How many do I need? Basic principles of sample size estimation
Article first published online: 6 JUL 2004
Journal of Advanced Nursing
Volume 47, Issue 3, pages 297–302, August 2004
How to Cite
Devane, D., Begley, C. M. and Clarke, M. (2004), How many do I need? Basic principles of sample size estimation. Journal of Advanced Nursing, 47: 297–302. doi: 10.1111/j.1365-2648.2004.03093.x
- Issue published online: 6 JUL 2004
- Article first published online: 6 JUL 2004
- Submitted for publication 4 December 2003 Accepted for publication 9 February 2004
- sample size;
- midwifery/nursing research
Background. In conducting randomized trials, formal estimations of sample size are required to ensure that the probability of missing an important difference is small, to reduce unnecessary cost and to reduce wastage. Nevertheless, this aspect of research design often causes confusion for the novice researcher.
Aim. This paper attempts to demystify the process of sample size estimation by explaining some of the basic concepts and issues to consider in determining appropriate sample sizes.

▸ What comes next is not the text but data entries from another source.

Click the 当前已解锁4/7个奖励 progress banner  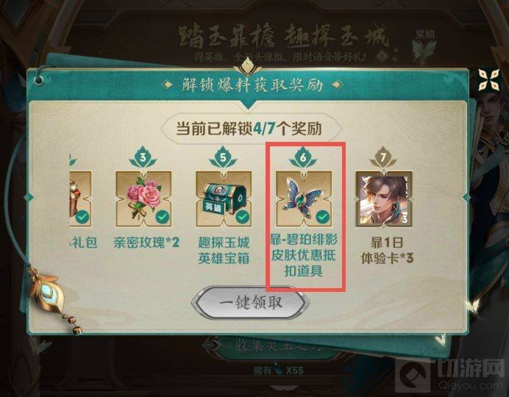click(250, 129)
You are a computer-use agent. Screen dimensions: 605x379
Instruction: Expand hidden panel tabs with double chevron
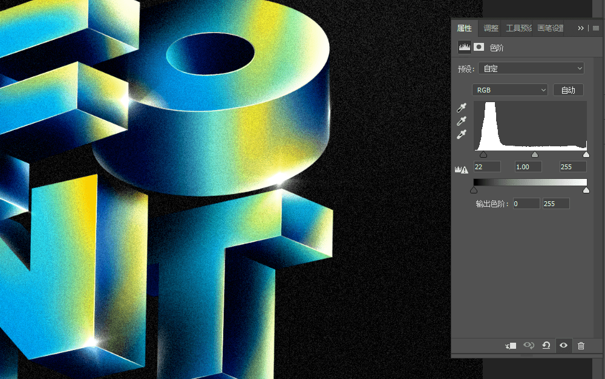581,28
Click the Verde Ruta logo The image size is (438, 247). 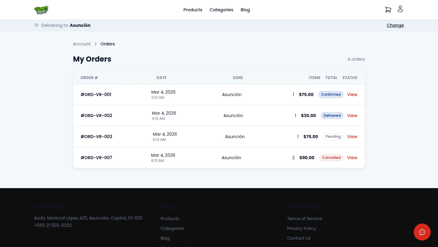click(x=41, y=10)
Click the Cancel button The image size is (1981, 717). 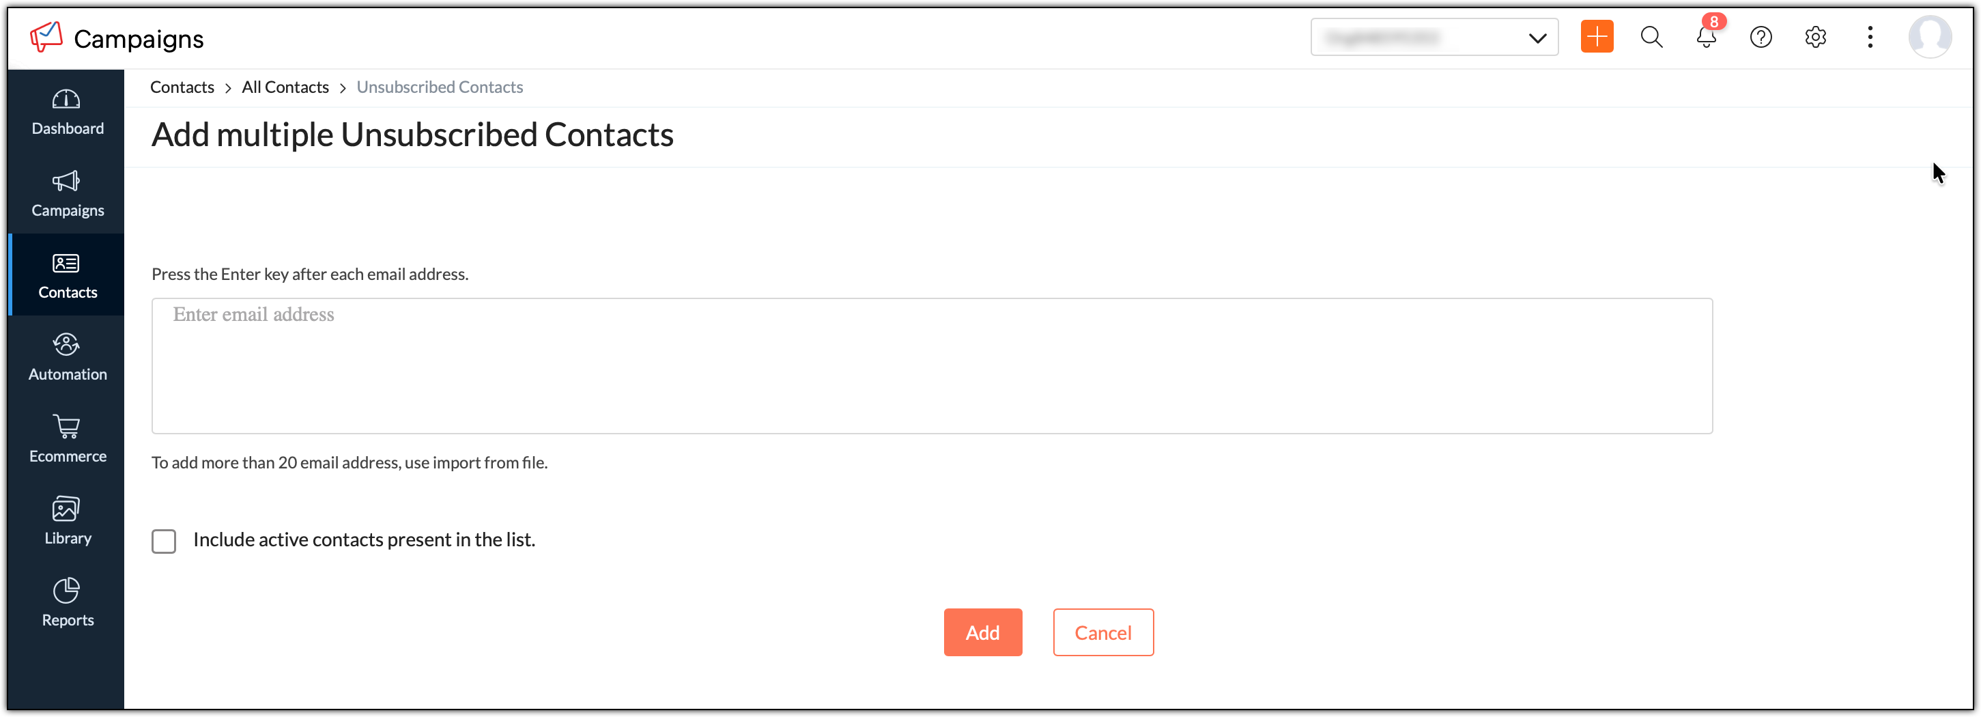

Method. Using a hypothetical two group, randomized trial as an example, we examine each of the basic issues that require consideration in estimating appropriate sample sizes. Issues discussed include: the ethics of randomized trials, the randomized trial, the null hypothesis, effect size, probability, significance level and type I error, and power and type II error. The paper concludes with examples of sample size estimations with varying effect size, power and alpha levels.

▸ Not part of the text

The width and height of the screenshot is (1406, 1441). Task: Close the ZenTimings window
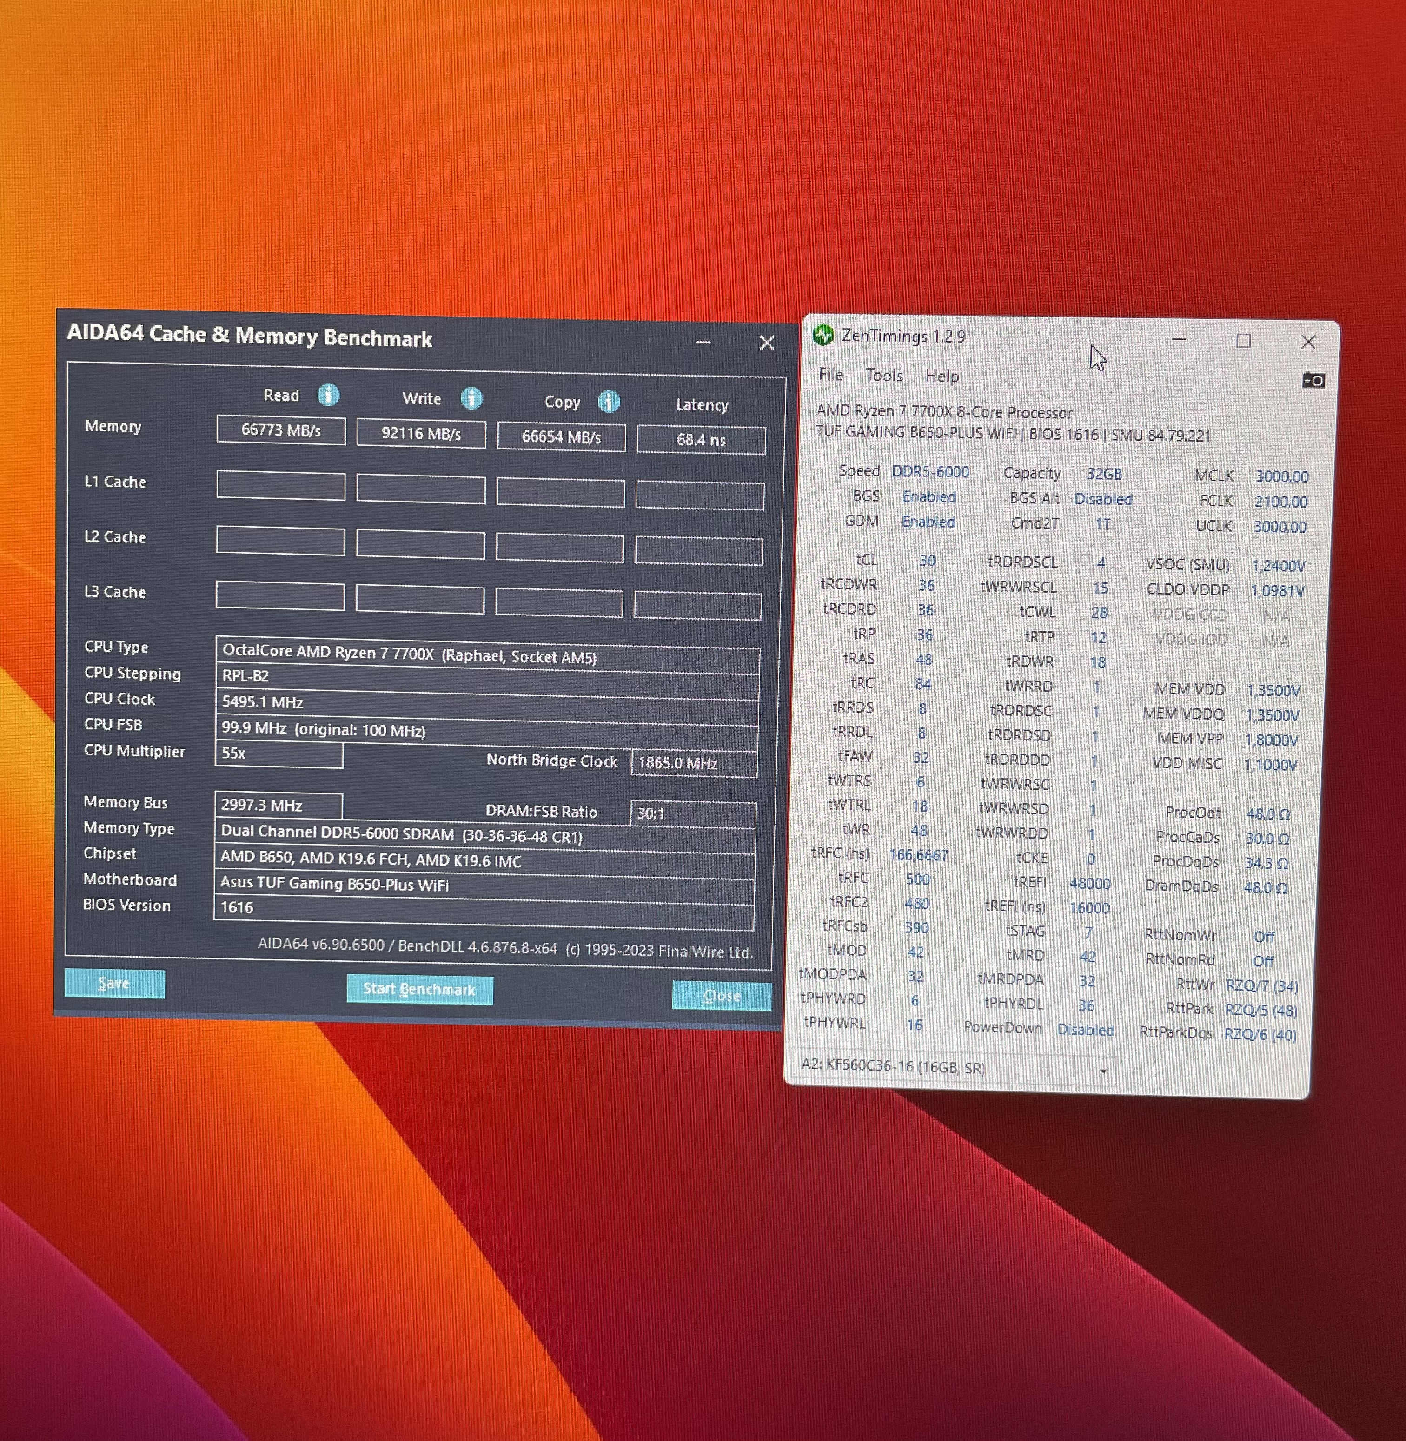pos(1308,342)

Conclusion. Health care researchers should carefully consider each of the aspects inherent in sample size estimations. Such consideration is essential if care is to be based on sound evidence, which has been collected with due consideration of resource use, clinically important differences and the need to avoid, as far as possible, types I and II errors. If the techniques they employ are not appropriate, researchers run the risk of misinterpreting findings due to inappropriate, unrepresentative and biased samples.